━━━ Dataset content ━━━

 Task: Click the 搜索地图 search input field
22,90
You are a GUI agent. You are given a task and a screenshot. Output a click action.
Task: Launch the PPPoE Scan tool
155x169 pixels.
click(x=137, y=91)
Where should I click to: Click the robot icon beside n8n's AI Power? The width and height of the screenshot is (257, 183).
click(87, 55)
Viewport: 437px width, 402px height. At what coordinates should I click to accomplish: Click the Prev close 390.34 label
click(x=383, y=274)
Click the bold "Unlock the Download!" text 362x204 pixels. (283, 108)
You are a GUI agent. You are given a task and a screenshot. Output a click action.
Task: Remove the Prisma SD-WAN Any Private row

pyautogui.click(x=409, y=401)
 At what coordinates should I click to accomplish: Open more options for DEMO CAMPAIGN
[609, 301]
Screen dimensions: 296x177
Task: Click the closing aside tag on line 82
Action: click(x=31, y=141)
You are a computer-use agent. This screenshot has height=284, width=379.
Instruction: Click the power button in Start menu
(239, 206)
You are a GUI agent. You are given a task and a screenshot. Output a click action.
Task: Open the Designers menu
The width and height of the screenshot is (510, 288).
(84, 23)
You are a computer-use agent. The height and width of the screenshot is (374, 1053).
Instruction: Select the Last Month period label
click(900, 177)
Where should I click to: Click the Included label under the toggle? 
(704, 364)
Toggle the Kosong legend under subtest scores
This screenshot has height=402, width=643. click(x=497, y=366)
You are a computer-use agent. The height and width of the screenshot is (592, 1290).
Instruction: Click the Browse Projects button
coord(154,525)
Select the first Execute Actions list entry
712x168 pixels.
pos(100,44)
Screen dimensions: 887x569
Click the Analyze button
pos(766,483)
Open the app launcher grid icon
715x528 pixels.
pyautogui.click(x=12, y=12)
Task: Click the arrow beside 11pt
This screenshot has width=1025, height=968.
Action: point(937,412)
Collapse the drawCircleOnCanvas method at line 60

━━━

▶ Objective
Find every line in the records that contains the string "icon", treating uppercase and lowercase as different, and copy each one.

▶ Correct result
Where should I click to: Click the robot icon beside n8n's AI Power? The width and height of the screenshot is (257, 183).
Open the app launcher grid icon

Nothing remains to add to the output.